• _Your objective_
Copy out the records that appear below, exactly as each one reads.
'''
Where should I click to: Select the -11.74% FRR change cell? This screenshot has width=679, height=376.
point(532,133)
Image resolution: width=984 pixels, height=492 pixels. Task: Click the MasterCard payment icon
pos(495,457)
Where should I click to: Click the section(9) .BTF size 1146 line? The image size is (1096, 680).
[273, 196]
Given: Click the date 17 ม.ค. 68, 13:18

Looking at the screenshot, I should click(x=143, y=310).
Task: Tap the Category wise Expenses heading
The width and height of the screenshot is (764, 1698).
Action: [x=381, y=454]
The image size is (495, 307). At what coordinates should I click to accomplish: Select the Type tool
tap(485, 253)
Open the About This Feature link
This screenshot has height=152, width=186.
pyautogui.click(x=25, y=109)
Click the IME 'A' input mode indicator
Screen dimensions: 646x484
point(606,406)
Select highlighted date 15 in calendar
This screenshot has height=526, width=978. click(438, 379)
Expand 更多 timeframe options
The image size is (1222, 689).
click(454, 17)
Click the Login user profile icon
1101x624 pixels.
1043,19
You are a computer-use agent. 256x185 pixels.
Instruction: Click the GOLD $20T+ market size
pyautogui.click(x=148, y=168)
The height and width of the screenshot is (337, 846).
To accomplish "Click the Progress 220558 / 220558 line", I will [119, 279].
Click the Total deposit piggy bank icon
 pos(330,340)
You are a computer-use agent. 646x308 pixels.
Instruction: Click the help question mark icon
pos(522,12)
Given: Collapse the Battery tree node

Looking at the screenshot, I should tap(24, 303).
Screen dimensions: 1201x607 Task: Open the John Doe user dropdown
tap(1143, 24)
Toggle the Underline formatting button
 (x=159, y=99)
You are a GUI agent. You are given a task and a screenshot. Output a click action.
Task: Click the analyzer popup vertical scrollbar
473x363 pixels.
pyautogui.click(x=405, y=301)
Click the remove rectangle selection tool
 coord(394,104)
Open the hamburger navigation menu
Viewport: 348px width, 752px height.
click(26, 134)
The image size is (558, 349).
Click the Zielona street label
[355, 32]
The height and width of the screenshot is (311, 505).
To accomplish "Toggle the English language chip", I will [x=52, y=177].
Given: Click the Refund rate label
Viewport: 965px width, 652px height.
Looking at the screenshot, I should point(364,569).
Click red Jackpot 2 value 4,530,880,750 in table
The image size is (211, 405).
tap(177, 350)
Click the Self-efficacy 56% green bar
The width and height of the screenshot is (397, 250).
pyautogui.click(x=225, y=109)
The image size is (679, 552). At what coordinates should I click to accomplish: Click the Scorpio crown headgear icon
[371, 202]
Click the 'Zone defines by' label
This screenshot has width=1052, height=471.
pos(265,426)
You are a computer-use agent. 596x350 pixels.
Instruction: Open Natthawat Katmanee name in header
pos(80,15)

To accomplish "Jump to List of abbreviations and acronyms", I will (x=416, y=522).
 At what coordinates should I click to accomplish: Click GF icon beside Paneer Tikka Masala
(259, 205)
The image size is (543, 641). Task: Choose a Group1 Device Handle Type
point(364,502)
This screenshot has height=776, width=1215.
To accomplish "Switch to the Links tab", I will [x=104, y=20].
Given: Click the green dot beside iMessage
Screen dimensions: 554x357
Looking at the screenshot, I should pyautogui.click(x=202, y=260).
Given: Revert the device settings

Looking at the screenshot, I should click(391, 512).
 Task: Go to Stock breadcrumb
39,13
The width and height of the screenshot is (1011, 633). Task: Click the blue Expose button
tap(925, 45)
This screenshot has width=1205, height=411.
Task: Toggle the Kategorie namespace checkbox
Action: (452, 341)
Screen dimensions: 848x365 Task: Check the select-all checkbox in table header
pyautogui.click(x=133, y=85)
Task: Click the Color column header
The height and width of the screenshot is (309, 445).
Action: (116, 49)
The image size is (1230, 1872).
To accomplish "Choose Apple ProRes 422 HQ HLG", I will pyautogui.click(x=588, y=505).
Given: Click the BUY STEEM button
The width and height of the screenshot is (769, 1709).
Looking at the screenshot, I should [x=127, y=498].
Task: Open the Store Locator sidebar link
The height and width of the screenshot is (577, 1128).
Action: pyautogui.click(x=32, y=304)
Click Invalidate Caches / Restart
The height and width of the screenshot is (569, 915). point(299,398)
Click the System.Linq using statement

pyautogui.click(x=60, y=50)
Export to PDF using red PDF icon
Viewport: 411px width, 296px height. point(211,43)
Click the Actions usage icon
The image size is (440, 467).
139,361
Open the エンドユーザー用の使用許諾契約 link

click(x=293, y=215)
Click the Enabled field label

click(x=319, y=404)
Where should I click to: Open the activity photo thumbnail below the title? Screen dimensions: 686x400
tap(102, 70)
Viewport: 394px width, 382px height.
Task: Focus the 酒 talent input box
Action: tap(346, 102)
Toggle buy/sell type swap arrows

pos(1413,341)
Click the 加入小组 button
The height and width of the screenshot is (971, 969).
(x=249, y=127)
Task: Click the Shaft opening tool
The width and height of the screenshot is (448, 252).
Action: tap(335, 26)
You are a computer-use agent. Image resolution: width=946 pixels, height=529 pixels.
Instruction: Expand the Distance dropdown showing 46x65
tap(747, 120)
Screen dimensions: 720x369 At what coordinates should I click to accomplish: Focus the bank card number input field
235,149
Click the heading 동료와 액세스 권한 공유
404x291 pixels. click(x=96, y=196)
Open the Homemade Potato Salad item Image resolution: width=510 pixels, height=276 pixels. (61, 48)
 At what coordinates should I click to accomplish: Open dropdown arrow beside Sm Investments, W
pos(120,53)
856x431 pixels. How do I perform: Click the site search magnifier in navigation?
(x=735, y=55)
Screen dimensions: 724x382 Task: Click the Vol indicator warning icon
'''
• _Output_
Where should I click to: Select the -11.74% FRR change cell? This screenshot has width=679, height=376.
point(532,133)
Image resolution: width=984 pixels, height=492 pixels. Task: Click the MasterCard payment icon
pos(495,457)
Where should I click to: Click the section(9) .BTF size 1146 line? The image size is (1096, 680).
[273, 196]
Given: Click the date 17 ม.ค. 68, 13:18

Looking at the screenshot, I should click(x=143, y=310).
Task: Tap the Category wise Expenses heading
The width and height of the screenshot is (764, 1698).
Action: [x=381, y=454]
The image size is (495, 307). At what coordinates should I click to accomplish: Select the Type tool
tap(485, 253)
Open the About This Feature link
This screenshot has height=152, width=186.
pyautogui.click(x=25, y=109)
Click the IME 'A' input mode indicator
Screen dimensions: 646x484
point(606,406)
Select highlighted date 15 in calendar
This screenshot has height=526, width=978. click(438, 379)
Expand 更多 timeframe options
The image size is (1222, 689).
click(454, 17)
Click the Login user profile icon
1101x624 pixels.
1043,19
You are a computer-use agent. 256x185 pixels.
Instruction: Click the GOLD $20T+ market size
pyautogui.click(x=148, y=168)
The height and width of the screenshot is (337, 846).
To accomplish "Click the Progress 220558 / 220558 line", I will [119, 279].
Click the Total deposit piggy bank icon
 pos(330,340)
You are a computer-use agent. 646x308 pixels.
Instruction: Click the help question mark icon
pos(522,12)
Given: Collapse the Battery tree node

Looking at the screenshot, I should tap(24, 303).
Screen dimensions: 1201x607 Task: Open the John Doe user dropdown
tap(1143, 24)
Toggle the Underline formatting button
 (x=159, y=99)
You are a GUI agent. You are given a task and a screenshot. Output a click action.
Task: Click the analyzer popup vertical scrollbar
473x363 pixels.
pyautogui.click(x=405, y=301)
Click the remove rectangle selection tool
 coord(394,104)
Open the hamburger navigation menu
Viewport: 348px width, 752px height.
click(26, 134)
The image size is (558, 349).
Click the Zielona street label
[355, 32]
The height and width of the screenshot is (311, 505).
To accomplish "Toggle the English language chip", I will [x=52, y=177].
Given: Click the Refund rate label
Viewport: 965px width, 652px height.
Looking at the screenshot, I should point(364,569).
Click red Jackpot 2 value 4,530,880,750 in table
The image size is (211, 405).
tap(177, 350)
Click the Self-efficacy 56% green bar
The width and height of the screenshot is (397, 250).
pyautogui.click(x=225, y=109)
The image size is (679, 552). At what coordinates should I click to accomplish: Click the Scorpio crown headgear icon
[371, 202]
Click the 'Zone defines by' label
This screenshot has width=1052, height=471.
pos(265,426)
You are a computer-use agent. 596x350 pixels.
Instruction: Open Natthawat Katmanee name in header
pos(80,15)

To accomplish "Jump to List of abbreviations and acronyms", I will (x=416, y=522).
 At what coordinates should I click to accomplish: Click GF icon beside Paneer Tikka Masala
(259, 205)
The image size is (543, 641). Task: Choose a Group1 Device Handle Type
point(364,502)
This screenshot has height=776, width=1215.
To accomplish "Switch to the Links tab", I will [x=104, y=20].
Given: Click the green dot beside iMessage
Screen dimensions: 554x357
Looking at the screenshot, I should pyautogui.click(x=202, y=260).
Given: Revert the device settings

Looking at the screenshot, I should click(391, 512).
 Task: Go to Stock breadcrumb
39,13
The width and height of the screenshot is (1011, 633). Task: Click the blue Expose button
tap(925, 45)
This screenshot has width=1205, height=411.
Task: Toggle the Kategorie namespace checkbox
Action: (452, 341)
Screen dimensions: 848x365 Task: Check the select-all checkbox in table header
pyautogui.click(x=133, y=85)
Task: Click the Color column header
The height and width of the screenshot is (309, 445).
Action: (116, 49)
The image size is (1230, 1872).
To accomplish "Choose Apple ProRes 422 HQ HLG", I will pyautogui.click(x=588, y=505).
Given: Click the BUY STEEM button
The width and height of the screenshot is (769, 1709).
Looking at the screenshot, I should [x=127, y=498].
Task: Open the Store Locator sidebar link
The height and width of the screenshot is (577, 1128).
Action: pyautogui.click(x=32, y=304)
Click Invalidate Caches / Restart
The height and width of the screenshot is (569, 915). point(299,398)
Click the System.Linq using statement

pyautogui.click(x=60, y=50)
Export to PDF using red PDF icon
Viewport: 411px width, 296px height. point(211,43)
Click the Actions usage icon
The image size is (440, 467).
139,361
Open the エンドユーザー用の使用許諾契約 link

click(x=293, y=215)
Click the Enabled field label

click(x=319, y=404)
Where should I click to: Open the activity photo thumbnail below the title? Screen dimensions: 686x400
tap(102, 70)
Viewport: 394px width, 382px height.
Task: Focus the 酒 talent input box
Action: tap(346, 102)
Toggle buy/sell type swap arrows

pos(1413,341)
Click the 加入小组 button
The height and width of the screenshot is (971, 969).
(x=249, y=127)
Task: Click the Shaft opening tool
The width and height of the screenshot is (448, 252).
Action: tap(335, 26)
You are a computer-use agent. Image resolution: width=946 pixels, height=529 pixels.
Instruction: Expand the Distance dropdown showing 46x65
tap(747, 120)
Screen dimensions: 720x369 At what coordinates should I click to accomplish: Focus the bank card number input field
235,149
Click the heading 동료와 액세스 권한 공유
404x291 pixels. click(x=96, y=196)
Open the Homemade Potato Salad item Image resolution: width=510 pixels, height=276 pixels. (61, 48)
 At what coordinates should I click to accomplish: Open dropdown arrow beside Sm Investments, W
pos(120,53)
856x431 pixels. How do I perform: Click the site search magnifier in navigation?
(x=735, y=55)
Screen dimensions: 724x382 Task: Click the Vol indicator warning icon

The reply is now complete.